Astronomer Carl Sagan was named in 1976 to head the golden-record team, and his assemblage of scientists, sci-fi writers and philosophers had just three weeks to finish the job. Pioneering astronomer Frank Drake is credited with the idea of a gold-anodized copper LP, with its information etched in grooves that could last for billions of years. In his new book, “The Interstellar Age,” author Jim Bell speculates that the notion of the LP may even have been influenced “by the many concept albums that were climbing the US music charts in the early-mid 1970s.”
“Musical dramas by Pink Floyd, ELO, Styx, David Bowie,” he writes, “certainly could have helped set the context for the Voyager record team pulling together what could end up being the greatest concept album of all time.”
The record contains 116 digitized photographs, along with diagrams intended to teach the recipient how to comprehend the photos. Trees, mountains, oceans and a variety of animals were included, along with human behaviors, such as a man eating grapes both in a field and another of him eating grapes in a market. Other photos illustrated how humans learn, dress, socialize and build — even a stroboscopic picture of a gymnast performing a routine on a balance beam.
Absurdly, government bureaucrats balked at the idea of actual photos of human nudity being sent into space but allowed drawings of the nude form.
Testaments to mankind’s engineering accomplishments include images of the Sydney Opera House, an airport, a radio telescope and the Taj Mahal. It was decided that non-benevolent images would be avoided — both because Sagan felt that including a picture of, say, a nuclear mushroom cloud wasn’t the optimal display of the human spirit, but also so any aliens who found the record wouldn’t misinterpret those images as a threat.
Incidentally, there were a few intellectuals at the time who were against including the golden record at all, fearing that it drew a road map to Earth — including our spot in the galaxy and solar system — for any belligerent alien out there. But in the end, optimism won out.
Beyond the informative aspects of the record, the team tried to convey the emotion of humanity with 27 pieces of music, about 90 minutes in all, along with terrestrial sounds like chirping crickets and friendly greetings in 55 different languages. Sagan’s own 6-year-old son added, “Hello from the children of planet Earth.”
The team wrestled with the idea of including artworks such as paintings. But limitations on space killed the idea, as well as the realization that abstract art, at least, would more likely confuse than clarify. What would an alien make of Picasso, for example?

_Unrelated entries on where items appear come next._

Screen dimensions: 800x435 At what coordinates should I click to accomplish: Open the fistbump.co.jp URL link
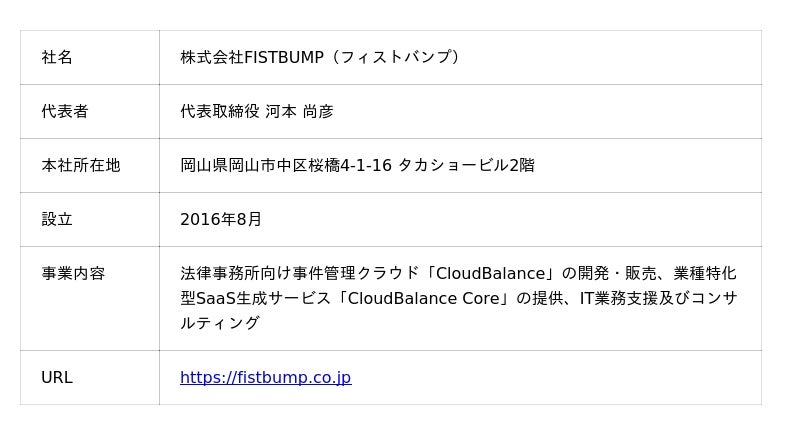coord(265,378)
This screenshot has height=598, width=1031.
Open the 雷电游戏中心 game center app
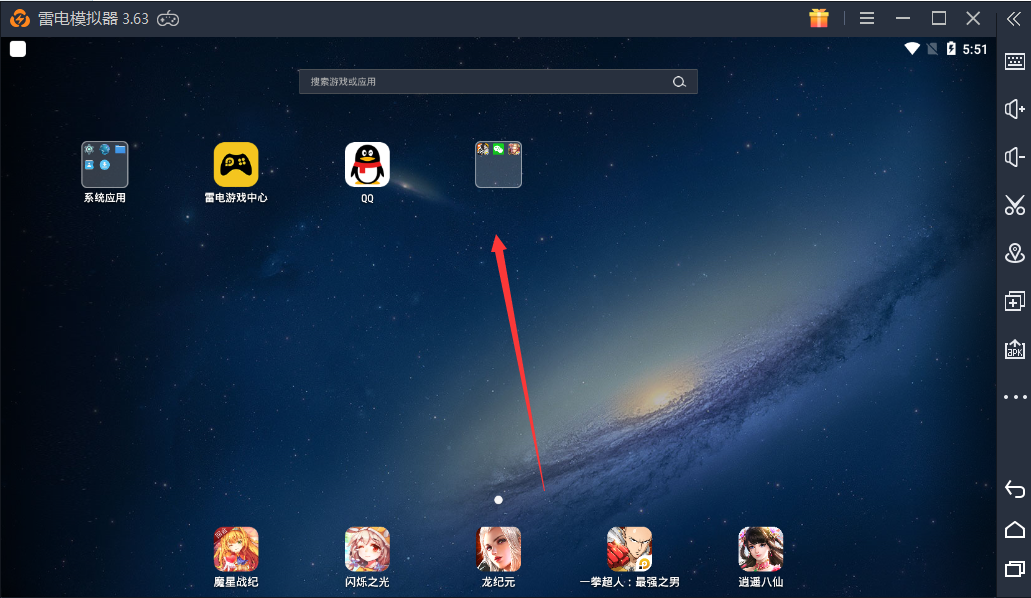coord(236,165)
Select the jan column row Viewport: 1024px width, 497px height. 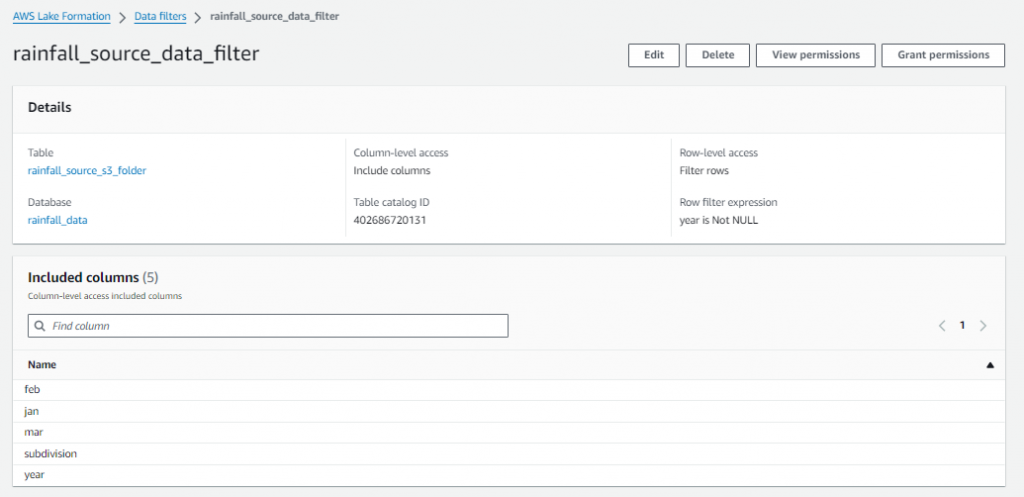(33, 411)
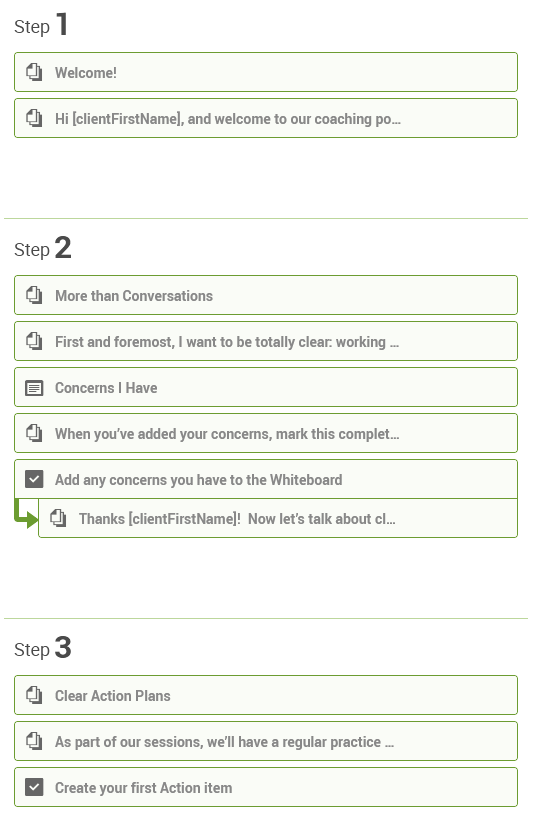533x831 pixels.
Task: Select the Step 3 heading
Action: [43, 648]
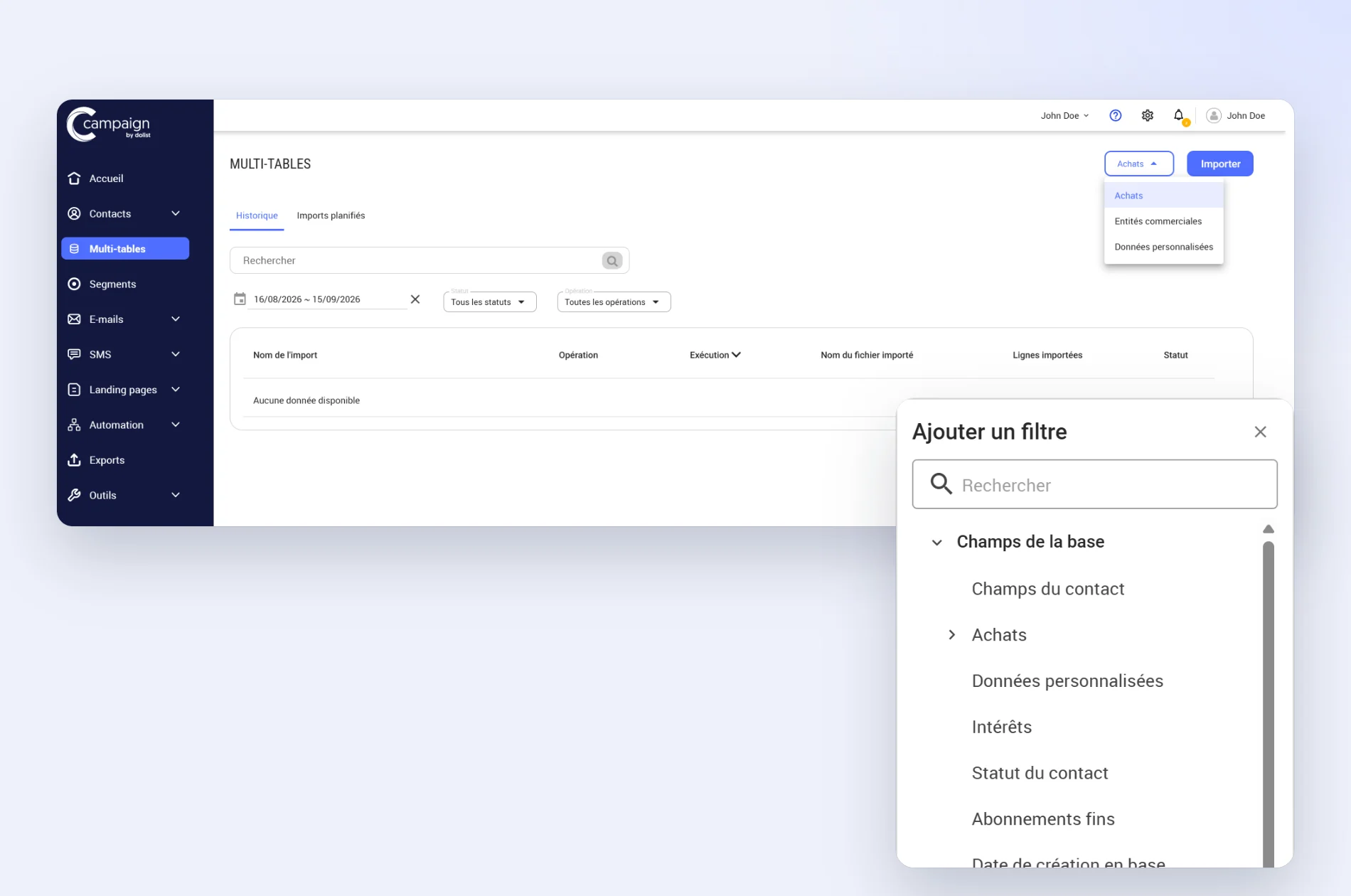This screenshot has width=1351, height=896.
Task: Check notifications bell icon
Action: 1179,115
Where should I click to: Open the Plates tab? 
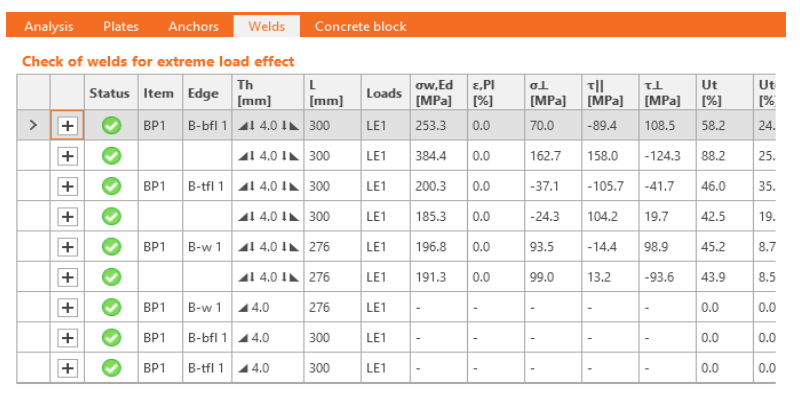[x=121, y=27]
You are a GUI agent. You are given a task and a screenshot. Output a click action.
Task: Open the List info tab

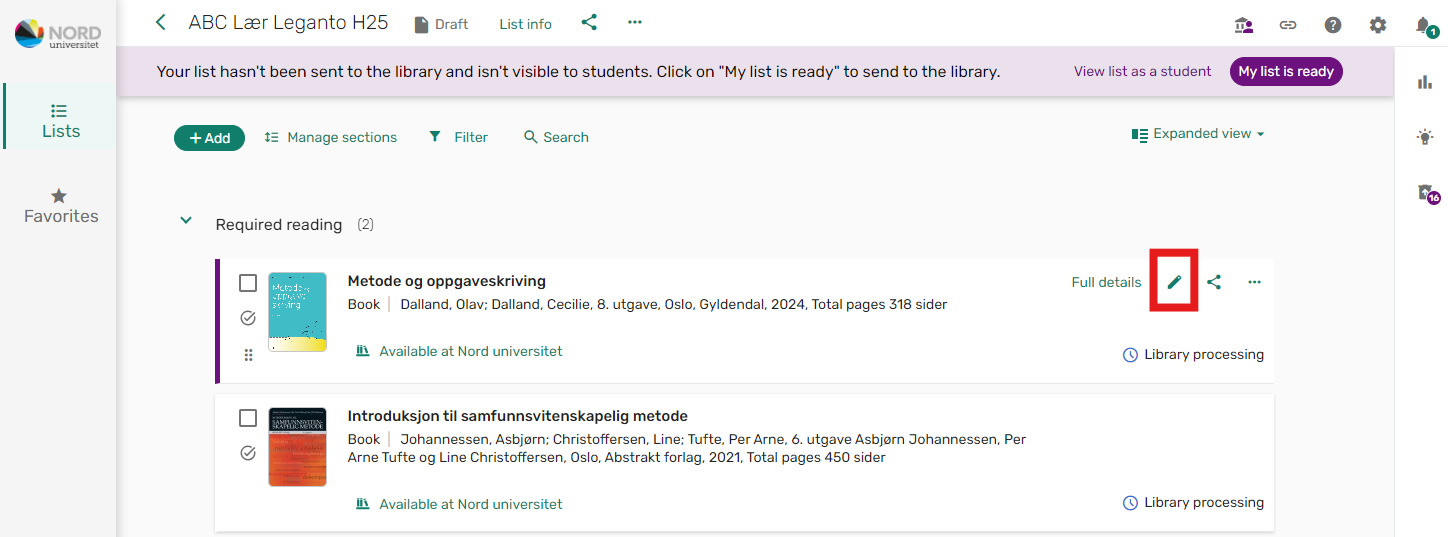click(x=526, y=24)
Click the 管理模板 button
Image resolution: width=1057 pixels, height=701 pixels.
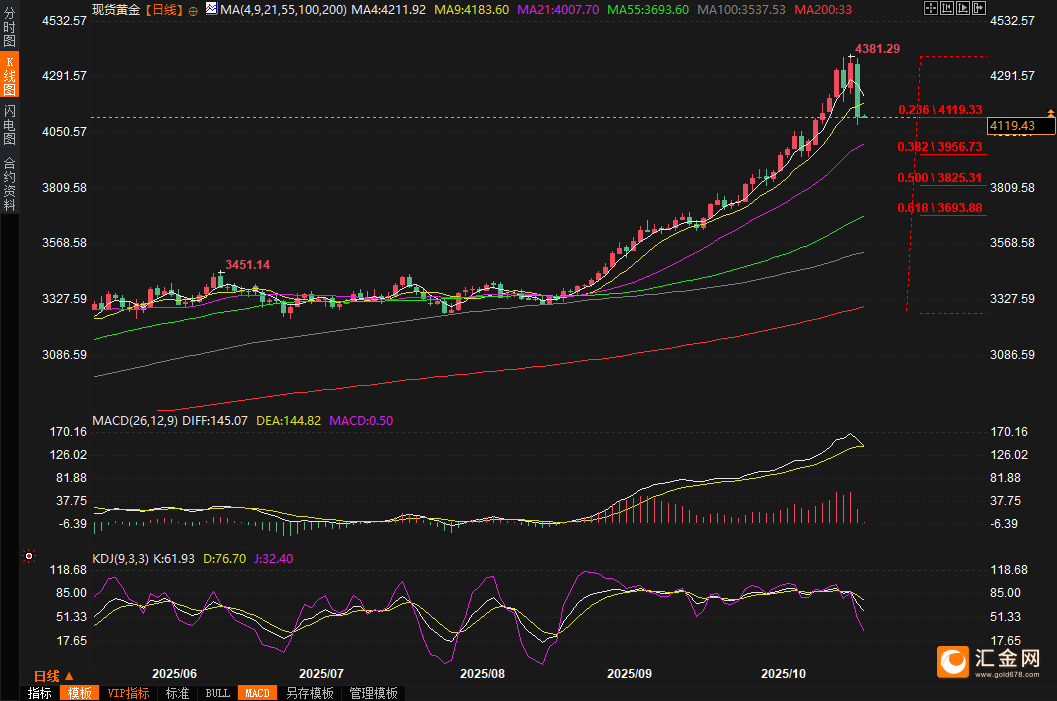pyautogui.click(x=373, y=693)
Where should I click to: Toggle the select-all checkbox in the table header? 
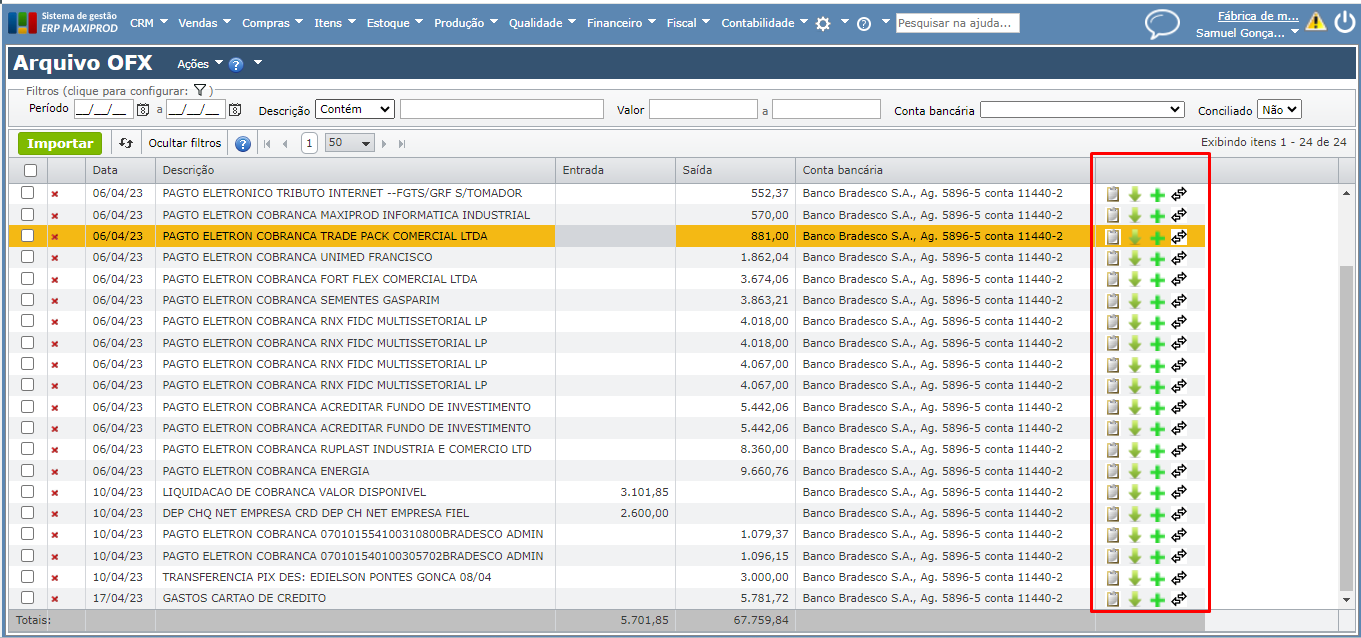point(30,171)
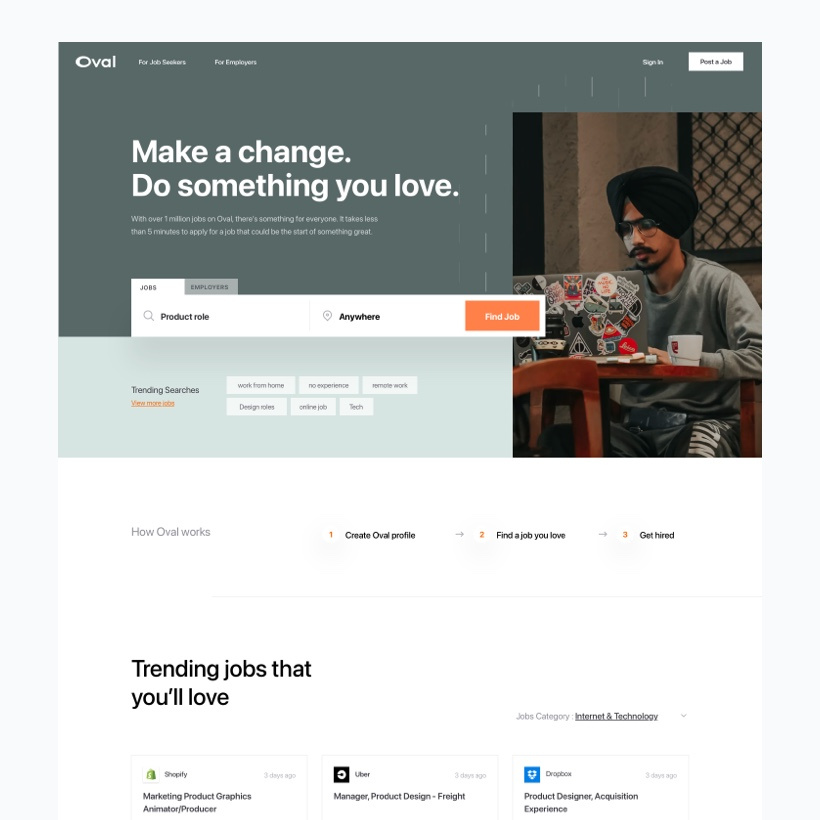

The record’s music skews heavily classical, with three pieces by Bach and two by Beethoven. Global diversity was sought, and percussion from Senegal was added along with bagpipes and Peruvian pan flutes.
For contemporary music, the Beatles were the obvious choice, and the band members suggested “Here Comes the Sun.” But in 1976, six years after the Fab Four’s breakup, it’s a testament to the morass of proprietary wrangling over the Beatles catalogue that the idea was scrapped and no Beatles song was sent into outer space — because lawyers couldn’t stop quibbling over the publishing rights.
Instead, Sagan’s team went with Chuck Berry, over the objection of one scientist who was pushing hard for Bob Marley. Sagan suggested the song “Roll Over Beethoven,” but he was outvoted and the pick was “Johnny B. Goode.”
The first golden record was sealed, mounted on the Voyager 1 craft and launched into space on Sept. 5, 1977.
The next year, in a comedy skit on “Saturday Night Live,” Steve Martin read aloud an alien’s transmitted response upon finding the Voyager golden record. The response simply said: “Send more Chuck Berry.”